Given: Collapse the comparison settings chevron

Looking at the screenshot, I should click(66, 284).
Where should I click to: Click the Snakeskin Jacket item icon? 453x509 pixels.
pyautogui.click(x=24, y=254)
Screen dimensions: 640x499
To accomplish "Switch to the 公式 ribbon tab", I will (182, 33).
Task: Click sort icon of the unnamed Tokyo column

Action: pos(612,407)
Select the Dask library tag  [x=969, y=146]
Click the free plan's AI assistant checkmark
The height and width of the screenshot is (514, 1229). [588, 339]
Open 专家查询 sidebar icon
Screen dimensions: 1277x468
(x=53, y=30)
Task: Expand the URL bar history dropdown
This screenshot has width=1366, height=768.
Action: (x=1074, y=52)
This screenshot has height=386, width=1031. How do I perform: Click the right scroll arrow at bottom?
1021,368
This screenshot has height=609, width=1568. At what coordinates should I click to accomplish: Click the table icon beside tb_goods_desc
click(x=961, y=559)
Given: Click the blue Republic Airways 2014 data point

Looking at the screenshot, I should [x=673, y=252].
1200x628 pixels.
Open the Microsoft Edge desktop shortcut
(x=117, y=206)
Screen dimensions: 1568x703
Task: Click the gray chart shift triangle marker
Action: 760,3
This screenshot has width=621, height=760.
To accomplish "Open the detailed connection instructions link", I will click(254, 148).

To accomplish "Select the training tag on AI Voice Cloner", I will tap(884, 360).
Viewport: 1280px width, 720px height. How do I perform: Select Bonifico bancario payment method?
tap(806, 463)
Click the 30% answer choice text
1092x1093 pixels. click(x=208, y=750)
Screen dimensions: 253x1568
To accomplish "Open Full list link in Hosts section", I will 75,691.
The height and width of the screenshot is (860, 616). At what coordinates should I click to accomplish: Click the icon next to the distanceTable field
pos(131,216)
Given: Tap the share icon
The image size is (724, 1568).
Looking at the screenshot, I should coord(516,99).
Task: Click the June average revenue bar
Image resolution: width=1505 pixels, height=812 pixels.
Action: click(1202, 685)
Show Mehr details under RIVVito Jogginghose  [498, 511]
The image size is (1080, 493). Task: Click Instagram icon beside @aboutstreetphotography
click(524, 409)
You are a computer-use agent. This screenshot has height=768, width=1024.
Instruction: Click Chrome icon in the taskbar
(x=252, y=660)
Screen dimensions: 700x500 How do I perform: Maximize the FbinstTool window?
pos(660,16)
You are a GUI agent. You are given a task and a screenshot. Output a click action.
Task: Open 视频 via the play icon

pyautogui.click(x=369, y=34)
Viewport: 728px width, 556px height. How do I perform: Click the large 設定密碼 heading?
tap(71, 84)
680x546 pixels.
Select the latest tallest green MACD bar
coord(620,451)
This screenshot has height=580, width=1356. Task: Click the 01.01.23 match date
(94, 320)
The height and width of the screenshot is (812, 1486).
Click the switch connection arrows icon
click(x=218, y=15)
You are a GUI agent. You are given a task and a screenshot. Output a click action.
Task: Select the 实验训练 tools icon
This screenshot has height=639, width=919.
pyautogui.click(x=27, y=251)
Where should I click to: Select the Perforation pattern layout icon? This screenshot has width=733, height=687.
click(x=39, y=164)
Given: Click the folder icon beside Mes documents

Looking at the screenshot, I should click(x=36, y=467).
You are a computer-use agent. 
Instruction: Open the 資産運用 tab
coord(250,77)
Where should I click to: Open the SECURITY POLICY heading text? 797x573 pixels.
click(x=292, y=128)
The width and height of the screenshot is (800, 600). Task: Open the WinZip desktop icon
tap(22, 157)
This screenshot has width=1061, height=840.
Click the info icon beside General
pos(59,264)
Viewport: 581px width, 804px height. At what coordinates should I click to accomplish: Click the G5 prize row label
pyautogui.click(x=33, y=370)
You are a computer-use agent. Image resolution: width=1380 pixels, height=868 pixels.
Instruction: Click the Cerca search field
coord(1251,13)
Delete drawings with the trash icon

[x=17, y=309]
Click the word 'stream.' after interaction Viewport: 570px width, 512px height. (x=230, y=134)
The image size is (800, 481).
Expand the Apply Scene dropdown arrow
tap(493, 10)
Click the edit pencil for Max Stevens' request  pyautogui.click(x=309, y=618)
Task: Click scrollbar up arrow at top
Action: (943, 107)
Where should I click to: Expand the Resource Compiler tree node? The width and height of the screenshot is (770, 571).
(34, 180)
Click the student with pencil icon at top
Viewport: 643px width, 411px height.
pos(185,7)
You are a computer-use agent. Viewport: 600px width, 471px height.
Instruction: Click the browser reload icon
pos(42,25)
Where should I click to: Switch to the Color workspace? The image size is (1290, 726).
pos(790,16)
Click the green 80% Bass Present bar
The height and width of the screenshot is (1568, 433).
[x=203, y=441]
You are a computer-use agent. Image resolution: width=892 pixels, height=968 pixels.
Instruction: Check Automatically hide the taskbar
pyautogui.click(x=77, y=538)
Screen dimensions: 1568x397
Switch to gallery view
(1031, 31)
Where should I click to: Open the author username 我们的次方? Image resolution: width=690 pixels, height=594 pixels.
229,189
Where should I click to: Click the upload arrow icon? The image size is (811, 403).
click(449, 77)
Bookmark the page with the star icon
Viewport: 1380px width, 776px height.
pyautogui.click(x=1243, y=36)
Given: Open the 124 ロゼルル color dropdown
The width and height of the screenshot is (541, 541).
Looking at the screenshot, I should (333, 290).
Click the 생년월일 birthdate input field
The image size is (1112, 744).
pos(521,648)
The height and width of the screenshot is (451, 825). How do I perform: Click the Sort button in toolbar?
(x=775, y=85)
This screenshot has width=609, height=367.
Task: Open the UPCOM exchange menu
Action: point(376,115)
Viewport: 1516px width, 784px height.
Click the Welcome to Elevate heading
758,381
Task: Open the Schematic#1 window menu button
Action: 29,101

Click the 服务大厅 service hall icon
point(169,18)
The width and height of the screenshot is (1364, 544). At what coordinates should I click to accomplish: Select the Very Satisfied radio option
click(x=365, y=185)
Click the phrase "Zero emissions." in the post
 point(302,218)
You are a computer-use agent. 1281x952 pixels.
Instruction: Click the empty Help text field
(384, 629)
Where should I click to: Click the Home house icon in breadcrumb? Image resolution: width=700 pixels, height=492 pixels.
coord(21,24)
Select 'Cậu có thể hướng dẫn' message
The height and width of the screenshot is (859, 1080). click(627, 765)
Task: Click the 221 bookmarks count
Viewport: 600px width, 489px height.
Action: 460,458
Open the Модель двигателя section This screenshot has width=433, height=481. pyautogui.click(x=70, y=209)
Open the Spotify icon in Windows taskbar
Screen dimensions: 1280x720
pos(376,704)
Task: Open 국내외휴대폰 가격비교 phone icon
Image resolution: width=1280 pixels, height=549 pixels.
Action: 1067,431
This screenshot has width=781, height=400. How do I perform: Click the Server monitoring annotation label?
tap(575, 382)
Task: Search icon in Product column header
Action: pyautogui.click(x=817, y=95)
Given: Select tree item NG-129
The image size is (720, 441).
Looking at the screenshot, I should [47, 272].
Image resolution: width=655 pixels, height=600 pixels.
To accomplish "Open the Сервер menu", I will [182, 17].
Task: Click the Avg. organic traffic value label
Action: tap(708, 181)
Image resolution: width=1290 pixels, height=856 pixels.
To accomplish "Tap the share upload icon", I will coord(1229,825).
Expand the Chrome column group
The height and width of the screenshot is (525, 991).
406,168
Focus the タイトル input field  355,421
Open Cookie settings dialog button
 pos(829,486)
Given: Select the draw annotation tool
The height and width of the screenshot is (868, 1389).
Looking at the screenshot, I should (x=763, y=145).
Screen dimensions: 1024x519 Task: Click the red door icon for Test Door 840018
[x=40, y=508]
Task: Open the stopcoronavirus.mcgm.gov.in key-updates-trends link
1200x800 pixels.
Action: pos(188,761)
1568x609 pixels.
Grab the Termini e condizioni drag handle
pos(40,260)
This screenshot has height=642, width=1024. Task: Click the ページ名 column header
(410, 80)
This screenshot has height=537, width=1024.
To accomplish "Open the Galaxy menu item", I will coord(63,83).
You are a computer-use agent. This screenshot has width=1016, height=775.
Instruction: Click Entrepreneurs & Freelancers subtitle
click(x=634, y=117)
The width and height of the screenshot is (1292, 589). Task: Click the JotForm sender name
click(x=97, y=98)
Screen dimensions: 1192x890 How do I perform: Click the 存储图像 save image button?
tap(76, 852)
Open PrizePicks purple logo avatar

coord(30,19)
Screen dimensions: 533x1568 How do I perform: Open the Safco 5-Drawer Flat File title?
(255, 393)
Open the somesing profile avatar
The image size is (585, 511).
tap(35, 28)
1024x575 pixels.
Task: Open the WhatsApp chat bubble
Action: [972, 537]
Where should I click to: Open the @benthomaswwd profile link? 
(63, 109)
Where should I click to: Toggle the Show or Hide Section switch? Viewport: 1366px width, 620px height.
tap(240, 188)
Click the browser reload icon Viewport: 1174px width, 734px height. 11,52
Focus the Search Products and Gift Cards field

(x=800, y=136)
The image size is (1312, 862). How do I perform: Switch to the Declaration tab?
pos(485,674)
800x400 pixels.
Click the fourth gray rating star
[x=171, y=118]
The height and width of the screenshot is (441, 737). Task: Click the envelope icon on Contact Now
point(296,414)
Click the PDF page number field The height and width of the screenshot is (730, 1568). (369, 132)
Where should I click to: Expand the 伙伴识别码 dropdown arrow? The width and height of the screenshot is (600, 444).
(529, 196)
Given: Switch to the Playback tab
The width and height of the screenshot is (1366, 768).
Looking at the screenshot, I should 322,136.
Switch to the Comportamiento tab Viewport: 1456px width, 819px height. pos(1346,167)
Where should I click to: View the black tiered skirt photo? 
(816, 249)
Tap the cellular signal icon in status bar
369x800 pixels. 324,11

************

• [Your assignment] Could you restate word for word the lines above from the one containing "1568x609 pixels." through the one containing "has width=1016, height=775.", both included, and nothing else?

• [Problem solution]
1568x609 pixels.
Grab the Termini e condizioni drag handle
pos(40,260)
This screenshot has height=642, width=1024. Task: Click the ページ名 column header
(410, 80)
This screenshot has height=537, width=1024.
To accomplish "Open the Galaxy menu item", I will coord(63,83).
You are a computer-use agent. This screenshot has width=1016, height=775.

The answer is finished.